Ed (James O'Fee): I wrote about my father's involvement in the Belfast Blitz in
“Skipper Street Ablaze from End to End!”, Tuesday, October 2. 2007, as follows –

“This was the background to the recruitment of my father into the 'Stormont War Room'. My father was asked to join because his 'digs' were a short walk away from Parliament Buildings, Stormont, built in the late 1920s and opened by the King. The 'War Room' lay beneath Parliament Buildings. I have been told that the magnificent buildings was were later painted black for camoflage against air attack. When the paint was removed after the War they never recovered their pristine brilliance.

There were, in fact, two 'War Rooms'. One was the military room which controlled the few military assets available in Northern Ireland. That would have met elsewhere. By the night of the 'Belfast Blitz', the squadron of fighters detailed to protect Northern Ireland from air attack had been moved to Scotland without informing Stormont. Belfast was left defenceless.

The Stormont War Room organised Civil Defence, fire, emergency services and so on. When a warning siren sounded, normally in the evening after ordinary work, my father had to make his way to the War Room beneath Parliament Buildings. His duty was to log the arrival of all incoming messages. My father felt that he was unsuited for this task because of his poor handwriting.

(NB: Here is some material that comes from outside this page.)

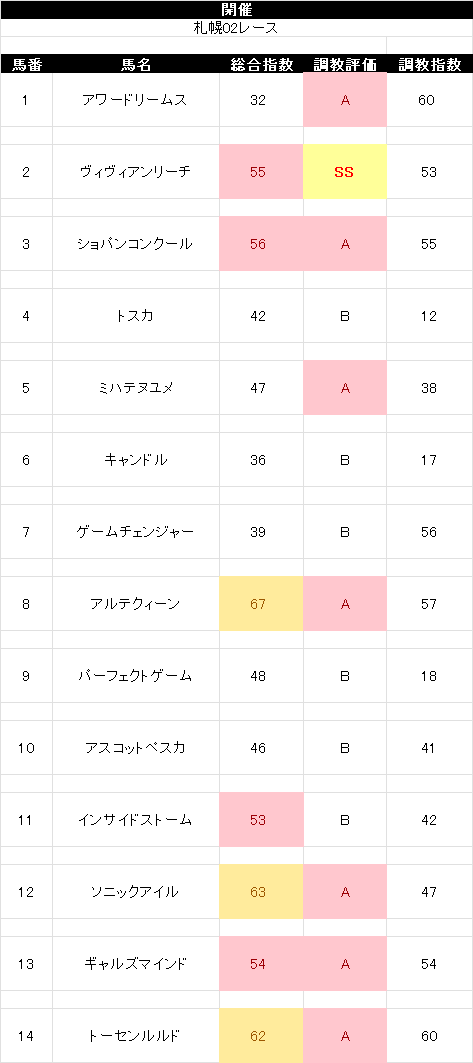Click horse name アワードリームス
Viewport: 473px width, 1063px height.
[x=136, y=100]
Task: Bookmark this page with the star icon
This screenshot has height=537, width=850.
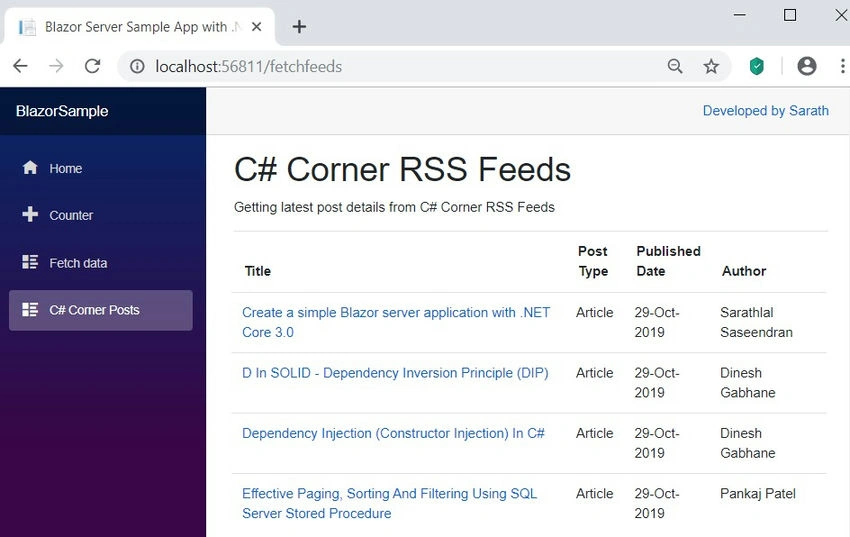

My father reported for duty on the many evenings when the sirens sounded; but the worst German bombing – the so-called 'Belfast Blitz' – occurred on the night of Easter Tuesday, 15 April 1941. That night a thousand people died as a result of the German raid on Belfast. Outside the city of London, this was the greatest loss of life in a single night raid anywhere during the German air blitz. There were many more injured and approximately a hundred thousand people were left homeless.

The air raid sirens sounded at 10.40 p.m. and my father, perhaps preparing for bed, would have made his way immediately to Stormont. He related the amateur nature of the preparations. The General in charge appeared in his dressing-gown and bedroom slippers, along with his wife who made the teas for the staff.

My father received many messages on that fateful night. One stuck in his memory – 'Skipper Street ablaze from end to end'.

The most famous message of all, of course, was that from the Northern Ireland Government to Dublin requesting assistance – but I don't think that my father had anything to do with it. That seems to have been sent at 4.35 a.m.

After that terrible night, at between 8 and 9 a.m., my father walked back to his digs through streets choked with rubble.”

My father was the last surviving member of the “Stormont War Room” and I recorded his recollections a few years ago on cassette tape.

The destructive German air attacks on Belfast exposed the bumbling incompetance and lack of preparedness in time of war of the Northern Ireland government. Sir James Craig, Viscount Craigavon, branded as “gaga” by his Private Secretary, was Prime Minister until his death in 1940. But he was suceeded by a 70-year-old scion of the prominent Andrews shipbuilding family. Only in 1943 did Andrews make way for the energetic Basil Brooke, later Lord Brookeborough.

Had de Valera's gesture led to a démarche in the years following the War, a happier chapter could have opened in our history. Many voices on both sides of the border, sadly, were content that North-South relations should remain in frozen antagonism.